## GIVEN EXERCISE 1:
Return, word for word, the stretch of the running blog from "What did I do?  Duh!" through "stuck with it!".
## GIVEN EXERCISE 2:
In one to three sentences, explain why the writer of the running blog chose Shandy as a personal motivator.

What did I do?  Duh! I employed Shandy as my personal motivator! Since we have been toying around with the idea of being more active and not being such fat asses since January, I figured she'd be on board.  We're getting into the third week of this business and I'm proud to say that I've stuck with it!

I am going to have to repeat week 2 because... well, it kicked my ass.  But, that's ok! I am still moving this lug of a body of mine!

So... that's the update for now! Hopefully by the end of the summer I will be able to jog for more than 2 minutes at time. Um, that sounds so pathetic!

Tuesday, June 1, 2010

Kickin ass and takin names

New workout mix made me want to run tonight..and I did!! Girl is making progress over here, two days of running in a row!! Biggest surprise, it was raining and I STILL went. As much as I would have liked to stay inside and watch season 2 of Trueblood I sucked it up and went for a nice little jog around the neighborhood. Another surprise, it wasnt all that bad. The water wasnt as much of a distraction as I thought it would be, it wasnt uncomfortable, and it wasnt horrible, it was just kind of there. So heres the magic mix thats been motivating my legs to pound the pavement..
1) Bad Influence-Pink
2)Funhouse-Pink
3)If You Can Afford Me-Katy Perry
4)Rockstar 101-Rihanna
5)Rude Boy-Rihanna
6)Telephone-Lady Gaga & Beyonce
7)Poker Face-Lady Gaga
8)Ignorance-Paramore

P.S. Running tights make my legs look sexier, I swear! (theyre black of course) :)

Sunday, May 23, 2010

1/2 Marathon... My Ass!

Shandy,

Your last comment made me hide under my bed clutching my Costco sized chocolate chip bag for dear life. 1/2 Marathon? Are you freaking kidding me? Remember this last Friday when we went a Hoola Hoopin' at Wal Mart at midnight? Oh yeah, we conveniently bought two packages of mini doughnuts, Oreos and GUSHERS!

## DATASET ENTRIES:
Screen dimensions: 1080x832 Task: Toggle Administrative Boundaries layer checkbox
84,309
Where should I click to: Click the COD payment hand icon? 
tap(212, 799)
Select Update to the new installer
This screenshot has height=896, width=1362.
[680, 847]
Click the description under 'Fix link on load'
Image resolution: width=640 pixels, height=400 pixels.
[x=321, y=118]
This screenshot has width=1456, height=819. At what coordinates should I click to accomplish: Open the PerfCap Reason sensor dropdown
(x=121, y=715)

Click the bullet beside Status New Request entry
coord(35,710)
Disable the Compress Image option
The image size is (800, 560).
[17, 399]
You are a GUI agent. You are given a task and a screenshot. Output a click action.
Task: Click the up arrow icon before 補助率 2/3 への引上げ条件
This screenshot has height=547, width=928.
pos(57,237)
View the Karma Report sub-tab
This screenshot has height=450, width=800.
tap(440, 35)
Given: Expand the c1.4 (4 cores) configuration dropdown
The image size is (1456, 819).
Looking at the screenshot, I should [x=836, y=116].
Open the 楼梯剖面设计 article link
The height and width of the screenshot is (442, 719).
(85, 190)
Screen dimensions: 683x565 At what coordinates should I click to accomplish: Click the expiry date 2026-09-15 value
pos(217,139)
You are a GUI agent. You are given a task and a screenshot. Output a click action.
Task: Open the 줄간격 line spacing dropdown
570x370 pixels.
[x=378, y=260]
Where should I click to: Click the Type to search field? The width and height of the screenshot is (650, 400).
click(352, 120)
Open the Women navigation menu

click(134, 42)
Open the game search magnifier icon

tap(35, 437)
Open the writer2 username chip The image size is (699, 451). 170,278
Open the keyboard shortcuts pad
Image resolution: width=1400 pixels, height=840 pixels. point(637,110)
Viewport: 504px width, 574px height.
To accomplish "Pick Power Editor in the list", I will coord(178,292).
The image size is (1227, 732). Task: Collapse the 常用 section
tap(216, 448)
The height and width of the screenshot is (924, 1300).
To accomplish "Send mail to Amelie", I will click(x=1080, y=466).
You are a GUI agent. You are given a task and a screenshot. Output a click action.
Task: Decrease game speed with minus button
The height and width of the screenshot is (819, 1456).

## FINAL RESULT 1:
What did I do?  Duh! I employed Shandy as my personal motivator! Since we have been toying around with the idea of being more active and not being such fat asses since January, I figured she'd be on board.  We're getting into the third week of this business and I'm proud to say that I've stuck with it!

## FINAL RESULT 2:
Since January, the writer and Shandy had been toying with the idea of being more active. So the writer figured Shandy would be on board.